Die Voraussetzung für gelingende Lernprozesse ist eine wertschätzende Umgebung. Damit das gelingen kann, geben wir dem Erlernen von sozialen Fertigkeiten einen breiten Raum:

 

Differenzierte Lernangebote auf verschiedenen Ebenen und Niveaustufen ermöglichen jedem Schüler, jeder Schülerin eine Auseinandersetzung mit
Schrift und Sprache, mit Zeichen und mit der Mathematik.

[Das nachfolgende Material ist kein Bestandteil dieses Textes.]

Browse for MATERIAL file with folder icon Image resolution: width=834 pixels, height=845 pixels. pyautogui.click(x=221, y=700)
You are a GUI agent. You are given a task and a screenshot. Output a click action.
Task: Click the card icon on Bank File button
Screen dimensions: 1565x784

Bewegte, handlungsorientierte Angebote zur Auseinandersetzung mit einem Thema verhelfen den Schülern zu eigenen Erkenntnissen. Freiarbeit, projektorientierter Unterricht und Lerngänge ermöglichen es den Schülern, aktiv den eigenen Lernprozess mit zu gestalten. Das gewonnne Wissen führt zu einer größeren Selbständigkeit und zu mehr Teilhabe am öffentlichen Leben.

 

 

Im Bereich der Kommunikation / Sprache:

  • Lesen und Schreiben können bedeutet Normalisierung
  • Mit den Anforderungen des Alltags umgehen lernen
  • Tagebuch schreiben als zusätzliches, tägliches Übungsfeld

 

Im Bereich der Mathematik

  • Vom Sortieren bis hin zu Rechenoperationen
  • Entwicklung des Mengenbegriffs
  • Umgang mit Geld
  • Die Uhrzeit kennen
  • Sich im Kalender orientieren
  • Längen und Gewichte ermitteln (messen + wiegen)

 

 

Waldpädagogik:

  • Die Hauptstufenklassen I A und B erleben an einem Tag der Woche einen Unterrichtsblock im Wald.
  • Diese Halbtage im Wald sind Teil des ganzheitlichen, bewegungsorientierten Unterrichtskonzeptes.
  • Hier findet u.a. die waldbezogene Umweltbildung (Erkenntnisse über Naturphänomene) statt.
  • Die Schüler werden zu verantwortungsvollem Denken und Handeln erzogen.
  • Die Auswirkungen des eigenen Handels auf die Gruppe werden unmittelbar wahrgenommen und vermitteln soziale Ziele eindrücklich.

 

 

Zusammenarbeit mit den Eltern:

  • Wir räumen der Transparenz der Arbeit an der Schule als Voraussetzung für eine gute Zusammenarbeit eine große Bedeutung ein.
  • Regelmäßige Information der Eltern über Inhalte und Methoden des Unterrichts in Form von Mitteilungsheften, Tagebüchern, Elterngesprächen am Telefon und in der Schule und Unterrichtspräsentationen bei Elternnachmittagen.
  • Zur Erstellung eines individuellen Förderplanes für jeden Schüler / jede Schülerin finden 2x jährlich Gespräche zwischen Eltern und Lehrkräften statt.